**Activity**
Your answer must be the full listing, reproduced word for word.

**Material supplied**
-*-
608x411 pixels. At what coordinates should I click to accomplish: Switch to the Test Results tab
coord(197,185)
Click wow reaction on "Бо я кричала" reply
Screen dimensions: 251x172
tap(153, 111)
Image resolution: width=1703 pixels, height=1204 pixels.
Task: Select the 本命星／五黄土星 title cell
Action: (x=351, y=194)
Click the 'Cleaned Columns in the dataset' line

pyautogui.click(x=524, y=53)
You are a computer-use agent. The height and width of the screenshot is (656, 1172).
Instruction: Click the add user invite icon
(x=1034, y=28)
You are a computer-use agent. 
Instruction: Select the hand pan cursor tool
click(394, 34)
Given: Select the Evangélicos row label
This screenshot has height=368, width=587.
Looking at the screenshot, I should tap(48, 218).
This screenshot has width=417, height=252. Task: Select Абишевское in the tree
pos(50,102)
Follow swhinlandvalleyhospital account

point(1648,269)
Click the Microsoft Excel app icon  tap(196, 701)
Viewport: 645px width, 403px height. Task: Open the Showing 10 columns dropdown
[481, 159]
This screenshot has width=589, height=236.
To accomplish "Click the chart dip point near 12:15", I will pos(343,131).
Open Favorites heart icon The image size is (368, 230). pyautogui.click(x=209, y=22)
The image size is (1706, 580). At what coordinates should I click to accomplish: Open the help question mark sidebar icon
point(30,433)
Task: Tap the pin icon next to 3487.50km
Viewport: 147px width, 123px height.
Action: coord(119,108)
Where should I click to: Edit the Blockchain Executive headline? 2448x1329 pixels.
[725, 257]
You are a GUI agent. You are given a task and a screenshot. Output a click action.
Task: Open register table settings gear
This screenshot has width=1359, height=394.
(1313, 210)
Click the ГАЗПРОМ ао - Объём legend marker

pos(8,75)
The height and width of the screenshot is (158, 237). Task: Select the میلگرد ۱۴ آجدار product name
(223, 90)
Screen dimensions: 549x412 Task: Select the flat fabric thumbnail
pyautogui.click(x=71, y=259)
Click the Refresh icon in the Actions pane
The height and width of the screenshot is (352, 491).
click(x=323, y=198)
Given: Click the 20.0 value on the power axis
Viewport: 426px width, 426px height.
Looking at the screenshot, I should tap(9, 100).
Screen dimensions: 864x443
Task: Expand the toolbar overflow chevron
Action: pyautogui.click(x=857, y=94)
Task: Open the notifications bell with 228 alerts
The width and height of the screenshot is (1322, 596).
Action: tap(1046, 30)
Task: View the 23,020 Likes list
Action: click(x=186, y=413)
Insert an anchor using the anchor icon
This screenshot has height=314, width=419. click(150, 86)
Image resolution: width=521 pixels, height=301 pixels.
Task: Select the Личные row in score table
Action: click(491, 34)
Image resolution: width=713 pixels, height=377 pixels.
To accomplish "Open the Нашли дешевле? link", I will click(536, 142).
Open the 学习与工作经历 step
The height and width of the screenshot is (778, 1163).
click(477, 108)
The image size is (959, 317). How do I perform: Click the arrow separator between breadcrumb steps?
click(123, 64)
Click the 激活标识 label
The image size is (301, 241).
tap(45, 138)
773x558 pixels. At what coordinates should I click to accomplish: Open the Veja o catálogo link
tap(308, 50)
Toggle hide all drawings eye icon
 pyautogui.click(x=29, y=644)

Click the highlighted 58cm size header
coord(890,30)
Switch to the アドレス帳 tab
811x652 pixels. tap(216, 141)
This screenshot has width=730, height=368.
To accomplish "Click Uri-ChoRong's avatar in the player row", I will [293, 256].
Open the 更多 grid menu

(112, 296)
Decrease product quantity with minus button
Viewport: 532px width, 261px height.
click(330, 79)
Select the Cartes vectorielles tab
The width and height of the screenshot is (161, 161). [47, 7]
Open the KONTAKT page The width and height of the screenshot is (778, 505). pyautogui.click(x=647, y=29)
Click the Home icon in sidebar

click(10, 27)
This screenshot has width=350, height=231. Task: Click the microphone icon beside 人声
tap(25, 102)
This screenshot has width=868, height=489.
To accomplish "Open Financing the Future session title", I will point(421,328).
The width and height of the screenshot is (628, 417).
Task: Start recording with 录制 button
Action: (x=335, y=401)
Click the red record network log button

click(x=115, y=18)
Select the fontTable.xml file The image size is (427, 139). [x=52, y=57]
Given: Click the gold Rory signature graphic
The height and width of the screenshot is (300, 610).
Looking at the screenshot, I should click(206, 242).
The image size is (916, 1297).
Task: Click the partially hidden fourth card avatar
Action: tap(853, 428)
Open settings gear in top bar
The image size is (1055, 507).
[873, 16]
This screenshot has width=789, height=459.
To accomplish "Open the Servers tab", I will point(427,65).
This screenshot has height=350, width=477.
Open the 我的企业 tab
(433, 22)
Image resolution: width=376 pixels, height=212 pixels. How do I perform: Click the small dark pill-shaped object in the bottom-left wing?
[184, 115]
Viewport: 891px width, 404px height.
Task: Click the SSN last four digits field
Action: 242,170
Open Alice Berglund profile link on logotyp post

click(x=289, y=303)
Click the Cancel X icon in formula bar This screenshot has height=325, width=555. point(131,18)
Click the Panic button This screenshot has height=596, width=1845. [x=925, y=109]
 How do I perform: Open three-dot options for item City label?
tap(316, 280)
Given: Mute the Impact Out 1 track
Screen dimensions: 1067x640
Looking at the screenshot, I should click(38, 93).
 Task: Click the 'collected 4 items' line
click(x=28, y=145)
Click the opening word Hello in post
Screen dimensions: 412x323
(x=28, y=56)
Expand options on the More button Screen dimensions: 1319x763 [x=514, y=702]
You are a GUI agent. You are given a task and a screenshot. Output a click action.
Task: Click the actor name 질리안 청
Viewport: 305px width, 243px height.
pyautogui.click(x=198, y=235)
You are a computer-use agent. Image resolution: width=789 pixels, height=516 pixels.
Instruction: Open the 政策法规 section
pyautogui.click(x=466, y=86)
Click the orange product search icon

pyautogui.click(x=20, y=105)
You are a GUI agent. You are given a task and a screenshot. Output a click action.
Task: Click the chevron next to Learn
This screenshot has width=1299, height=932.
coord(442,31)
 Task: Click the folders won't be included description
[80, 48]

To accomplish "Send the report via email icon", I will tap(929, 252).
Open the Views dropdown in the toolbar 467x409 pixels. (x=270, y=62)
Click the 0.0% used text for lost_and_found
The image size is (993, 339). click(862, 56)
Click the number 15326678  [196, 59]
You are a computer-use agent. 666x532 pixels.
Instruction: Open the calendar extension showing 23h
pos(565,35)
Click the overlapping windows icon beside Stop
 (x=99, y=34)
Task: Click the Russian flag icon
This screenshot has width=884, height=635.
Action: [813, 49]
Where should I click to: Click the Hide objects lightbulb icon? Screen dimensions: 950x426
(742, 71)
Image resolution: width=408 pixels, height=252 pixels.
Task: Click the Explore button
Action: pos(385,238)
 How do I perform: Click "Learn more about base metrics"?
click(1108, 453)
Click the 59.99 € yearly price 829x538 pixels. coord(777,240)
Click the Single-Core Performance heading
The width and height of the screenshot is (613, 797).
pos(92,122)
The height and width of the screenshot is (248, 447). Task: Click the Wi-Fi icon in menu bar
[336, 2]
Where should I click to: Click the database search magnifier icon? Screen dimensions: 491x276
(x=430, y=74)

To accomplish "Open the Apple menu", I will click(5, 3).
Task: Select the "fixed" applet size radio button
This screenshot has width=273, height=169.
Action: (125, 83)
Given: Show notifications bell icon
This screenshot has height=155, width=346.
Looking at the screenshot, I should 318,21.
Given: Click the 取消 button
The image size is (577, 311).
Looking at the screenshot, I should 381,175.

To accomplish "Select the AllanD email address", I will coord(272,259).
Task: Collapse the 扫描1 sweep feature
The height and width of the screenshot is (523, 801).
-*-
**Finished exercise**
608x411 pixels. At what coordinates should I click to accomplish: Switch to the Test Results tab
coord(197,185)
Click wow reaction on "Бо я кричала" reply
Screen dimensions: 251x172
tap(153, 111)
Image resolution: width=1703 pixels, height=1204 pixels.
Task: Select the 本命星／五黄土星 title cell
Action: (x=351, y=194)
Click the 'Cleaned Columns in the dataset' line

pyautogui.click(x=524, y=53)
You are a computer-use agent. The height and width of the screenshot is (656, 1172).
Instruction: Click the add user invite icon
(x=1034, y=28)
You are a computer-use agent. 
Instruction: Select the hand pan cursor tool
click(394, 34)
Given: Select the Evangélicos row label
This screenshot has height=368, width=587.
Looking at the screenshot, I should tap(48, 218).
This screenshot has width=417, height=252. Task: Select Абишевское in the tree
pos(50,102)
Follow swhinlandvalleyhospital account

point(1648,269)
Click the Microsoft Excel app icon  tap(196, 701)
Viewport: 645px width, 403px height. Task: Open the Showing 10 columns dropdown
[481, 159]
This screenshot has width=589, height=236.
To accomplish "Click the chart dip point near 12:15", I will pos(343,131).
Open Favorites heart icon The image size is (368, 230). pyautogui.click(x=209, y=22)
The image size is (1706, 580). At what coordinates should I click to accomplish: Open the help question mark sidebar icon
point(30,433)
Task: Tap the pin icon next to 3487.50km
Viewport: 147px width, 123px height.
Action: coord(119,108)
Where should I click to: Edit the Blockchain Executive headline? 2448x1329 pixels.
[725, 257]
You are a GUI agent. You are given a task and a screenshot. Output a click action.
Task: Open register table settings gear
This screenshot has width=1359, height=394.
(1313, 210)
Click the ГАЗПРОМ ао - Объём legend marker

pos(8,75)
The height and width of the screenshot is (158, 237). Task: Select the میلگرد ۱۴ آجدار product name
(223, 90)
Screen dimensions: 549x412 Task: Select the flat fabric thumbnail
pyautogui.click(x=71, y=259)
Click the Refresh icon in the Actions pane
The height and width of the screenshot is (352, 491).
click(x=323, y=198)
Given: Click the 20.0 value on the power axis
Viewport: 426px width, 426px height.
Looking at the screenshot, I should tap(9, 100).
Screen dimensions: 864x443
Task: Expand the toolbar overflow chevron
Action: pyautogui.click(x=857, y=94)
Task: Open the notifications bell with 228 alerts
The width and height of the screenshot is (1322, 596).
Action: tap(1046, 30)
Task: View the 23,020 Likes list
Action: click(x=186, y=413)
Insert an anchor using the anchor icon
This screenshot has height=314, width=419. click(150, 86)
Image resolution: width=521 pixels, height=301 pixels.
Task: Select the Личные row in score table
Action: click(491, 34)
Image resolution: width=713 pixels, height=377 pixels.
To accomplish "Open the Нашли дешевле? link", I will click(536, 142).
Open the 学习与工作经历 step
The height and width of the screenshot is (778, 1163).
click(477, 108)
The image size is (959, 317). How do I perform: Click the arrow separator between breadcrumb steps?
click(123, 64)
Click the 激活标识 label
The image size is (301, 241).
tap(45, 138)
773x558 pixels. At what coordinates should I click to accomplish: Open the Veja o catálogo link
tap(308, 50)
Toggle hide all drawings eye icon
 pyautogui.click(x=29, y=644)

Click the highlighted 58cm size header
coord(890,30)
Switch to the アドレス帳 tab
811x652 pixels. tap(216, 141)
This screenshot has width=730, height=368.
To accomplish "Click Uri-ChoRong's avatar in the player row", I will [293, 256].
Open the 更多 grid menu

(112, 296)
Decrease product quantity with minus button
Viewport: 532px width, 261px height.
click(330, 79)
Select the Cartes vectorielles tab
The width and height of the screenshot is (161, 161). [47, 7]
Open the KONTAKT page The width and height of the screenshot is (778, 505). pyautogui.click(x=647, y=29)
Click the Home icon in sidebar

click(10, 27)
This screenshot has width=350, height=231. Task: Click the microphone icon beside 人声
tap(25, 102)
This screenshot has width=868, height=489.
To accomplish "Open Financing the Future session title", I will point(421,328).
The width and height of the screenshot is (628, 417).
Task: Start recording with 录制 button
Action: (x=335, y=401)
Click the red record network log button

click(x=115, y=18)
Select the fontTable.xml file The image size is (427, 139). [x=52, y=57]
Given: Click the gold Rory signature graphic
The height and width of the screenshot is (300, 610).
Looking at the screenshot, I should click(206, 242).
The image size is (916, 1297).
Task: Click the partially hidden fourth card avatar
Action: tap(853, 428)
Open settings gear in top bar
The image size is (1055, 507).
[873, 16]
This screenshot has width=789, height=459.
To accomplish "Open the Servers tab", I will point(427,65).
This screenshot has height=350, width=477.
Open the 我的企业 tab
(433, 22)
Image resolution: width=376 pixels, height=212 pixels. How do I perform: Click the small dark pill-shaped object in the bottom-left wing?
[184, 115]
Viewport: 891px width, 404px height.
Task: Click the SSN last four digits field
Action: 242,170
Open Alice Berglund profile link on logotyp post

click(x=289, y=303)
Click the Cancel X icon in formula bar This screenshot has height=325, width=555. point(131,18)
Click the Panic button This screenshot has height=596, width=1845. [x=925, y=109]
 How do I perform: Open three-dot options for item City label?
tap(316, 280)
Given: Mute the Impact Out 1 track
Screen dimensions: 1067x640
Looking at the screenshot, I should click(38, 93).
 Task: Click the 'collected 4 items' line
click(x=28, y=145)
Click the opening word Hello in post
Screen dimensions: 412x323
(x=28, y=56)
Expand options on the More button Screen dimensions: 1319x763 [x=514, y=702]
You are a GUI agent. You are given a task and a screenshot. Output a click action.
Task: Click the actor name 질리안 청
Viewport: 305px width, 243px height.
pyautogui.click(x=198, y=235)
You are a computer-use agent. Image resolution: width=789 pixels, height=516 pixels.
Instruction: Open the 政策法规 section
pyautogui.click(x=466, y=86)
Click the orange product search icon

pyautogui.click(x=20, y=105)
You are a GUI agent. You are given a task and a screenshot. Output a click action.
Task: Click the chevron next to Learn
This screenshot has width=1299, height=932.
coord(442,31)
 Task: Click the folders won't be included description
[80, 48]

To accomplish "Send the report via email icon", I will tap(929, 252).
Open the Views dropdown in the toolbar 467x409 pixels. (x=270, y=62)
Click the 0.0% used text for lost_and_found
The image size is (993, 339). click(862, 56)
Click the number 15326678  [196, 59]
You are a computer-use agent. 666x532 pixels.
Instruction: Open the calendar extension showing 23h
pos(565,35)
Click the overlapping windows icon beside Stop
 (x=99, y=34)
Task: Click the Russian flag icon
This screenshot has width=884, height=635.
Action: [813, 49]
Where should I click to: Click the Hide objects lightbulb icon? Screen dimensions: 950x426
(742, 71)
Image resolution: width=408 pixels, height=252 pixels.
Task: Click the Explore button
Action: pos(385,238)
 How do I perform: Click "Learn more about base metrics"?
click(1108, 453)
Click the 59.99 € yearly price 829x538 pixels. coord(777,240)
Click the Single-Core Performance heading
The width and height of the screenshot is (613, 797).
pos(92,122)
The height and width of the screenshot is (248, 447). Task: Click the Wi-Fi icon in menu bar
[336, 2]
Where should I click to: Click the database search magnifier icon? Screen dimensions: 491x276
(x=430, y=74)

To accomplish "Open the Apple menu", I will click(5, 3).
Task: Select the "fixed" applet size radio button
This screenshot has width=273, height=169.
Action: (125, 83)
Given: Show notifications bell icon
This screenshot has height=155, width=346.
Looking at the screenshot, I should 318,21.
Given: Click the 取消 button
The image size is (577, 311).
Looking at the screenshot, I should 381,175.

To accomplish "Select the AllanD email address", I will coord(272,259).
Task: Collapse the 扫描1 sweep feature
The height and width of the screenshot is (523, 801).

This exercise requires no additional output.